At the time of surgical treatment, ancient schwannoma is often in an enlarged state; however, even enlarged tumors are not prone to complications such as motor deficits, which commonly occur in malignant tumors, because of ancient schwannoma’s slow progression [
5]. Furthermore, even if the tumor itself is large, as was observed in this case, because most ancient schwannoma grow eccentrically, it is not difficult to excise without inflicting any nerve injury [
2]. However, some minor injuries may occur after surgery, for the reasons mentioned: first, neuropraxia caused by intraoperative traction, second, injury to small fascicles when an incision is made in the capsule, and finally, the fascicle with the nerve sheath which the tumor originates should be removed with the tumor when it is removed [
9].
Thus far, there have been two reported cases of ancient schwannoma of the ulnar nerve in the distal wrist [
2,
3], one of which was 1 cm in diameter and globular in shape, which the other was 2×3 cm and oval in shape, and both were less than 3 years old.

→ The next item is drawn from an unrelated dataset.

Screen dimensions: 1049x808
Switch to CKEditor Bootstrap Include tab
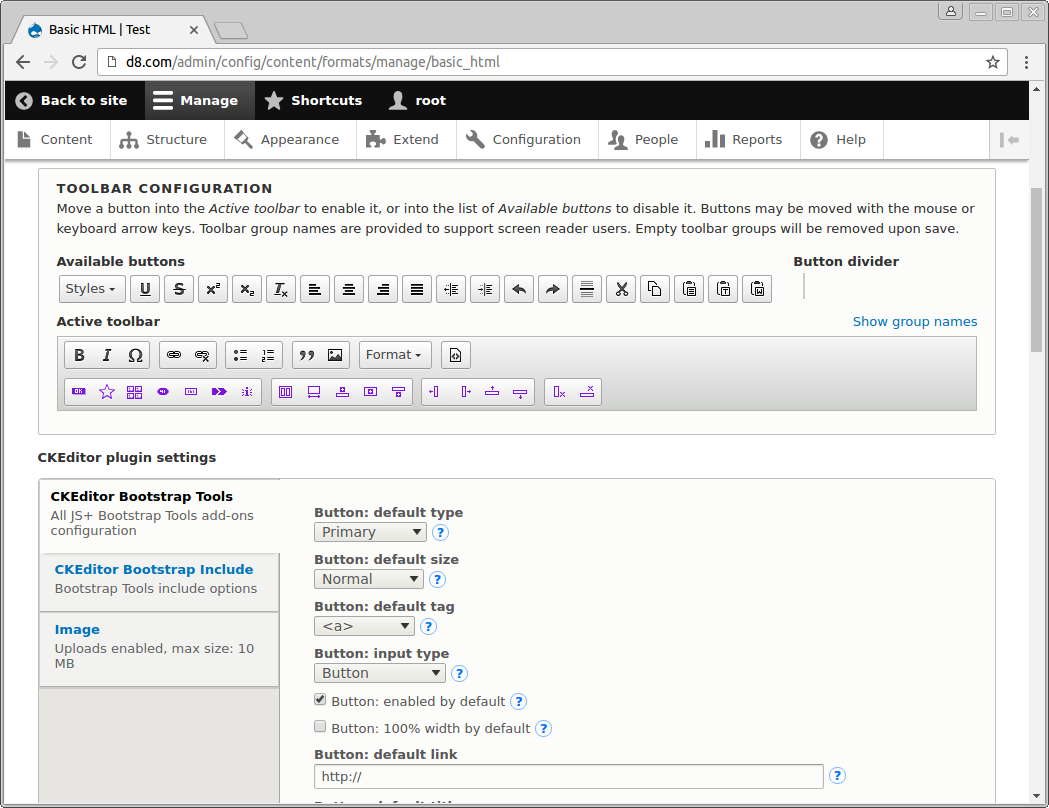(x=154, y=570)
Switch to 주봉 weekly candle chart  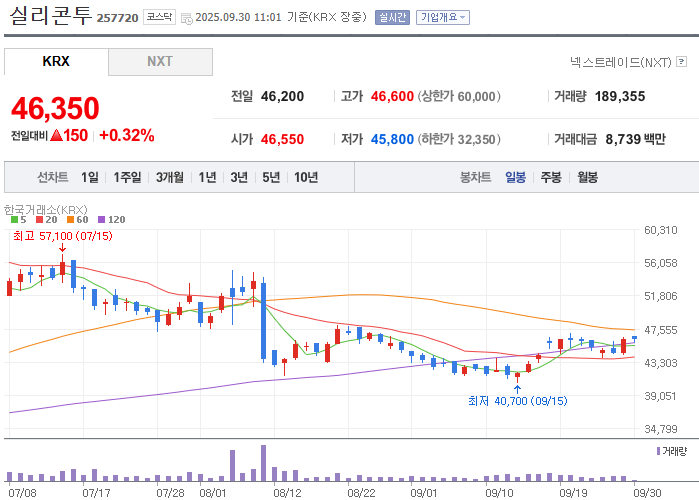pyautogui.click(x=551, y=177)
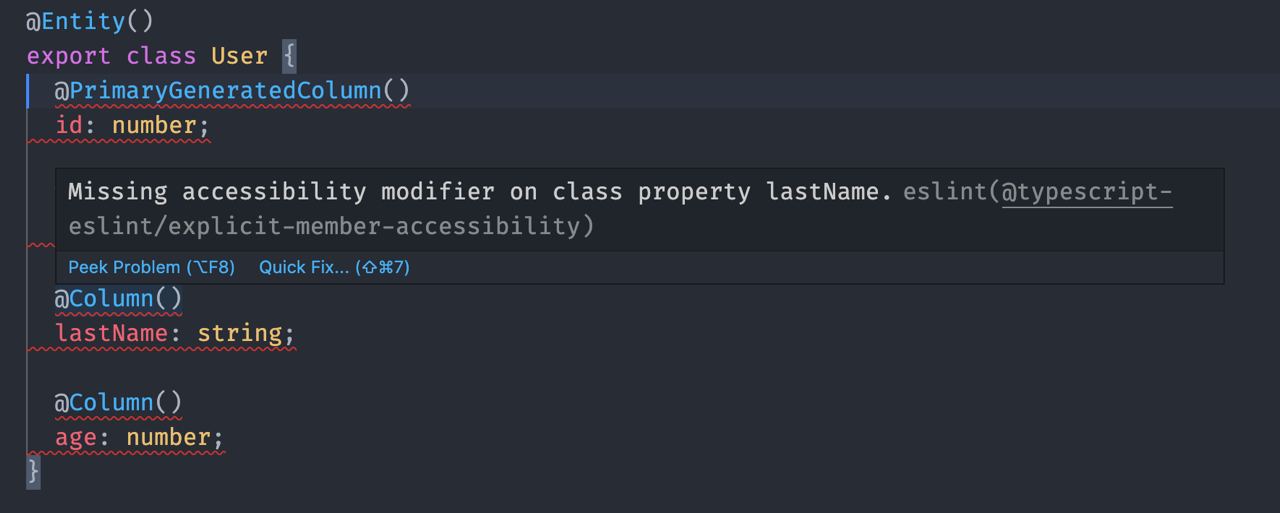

The distal wrist is considered to be more susceptible to mass effects than the upper arm or proximal forearm as it has less free space and the surrounding tendons are not stretched. However, the two cases above were relatively small and quickly detected to cause mass effects or postoperative complications. Since the distal wrist had no free space and the mass was discovered and removed relatively quickly, it could not have grown large enough to cause degenerative changes for a long enough period of time as with an ancient schwannoma in a different region such as the proximal extremity. For this reason, cases of ancient schwannoma in the distal wrist that are sufficiently large and old to cause problems are rare and have not yet been reported. As opposed to the previous cases, the patient in this case report was neglected and underwent medical treatment relatively late despite the location in the distal wrist. As such, the mass was huge, raising concerns about potential problems caused by the mass effect before surgery or complications from the procedure during surgery. As there are currently no studies on ancient schwannoma in the neglected distal wrist, the clinical presentation, diagnosis and treatment process, and prognosis of this patient may be meaningful for the treatment of future patients.
The average life expectancy of people is increasing in many countries, including South Korea. In the past, ancient schwannomas, which occur predominantly in the elderly, were rare due to a lower life expectancy, but they may become more common and of greater clinical importance in the future. As such, an understanding of the clinical features of ancient schwannoma is important. As in the case of small ancient schwannoma in the distal wrist, most cases of large ancient schwannoma do not cause severe neurological symptoms and can be treated without special complications with a good preoperative diagnosis. However, if they are too old, as in the previously reported case in the upper arm that was over 40 years old, the nerves can become entangled in the tumor, resulting in postoperative complications [
3]. Furthermore, in the distal wrist, a mass effect is likely to occur if it becomes too large. Therefore, if a mass suspected to be an ancient schwannoma is found in the distal wrist, even if it is large and old, it is expected to respond well to surgical treatment and prompt surgical removal is recommended.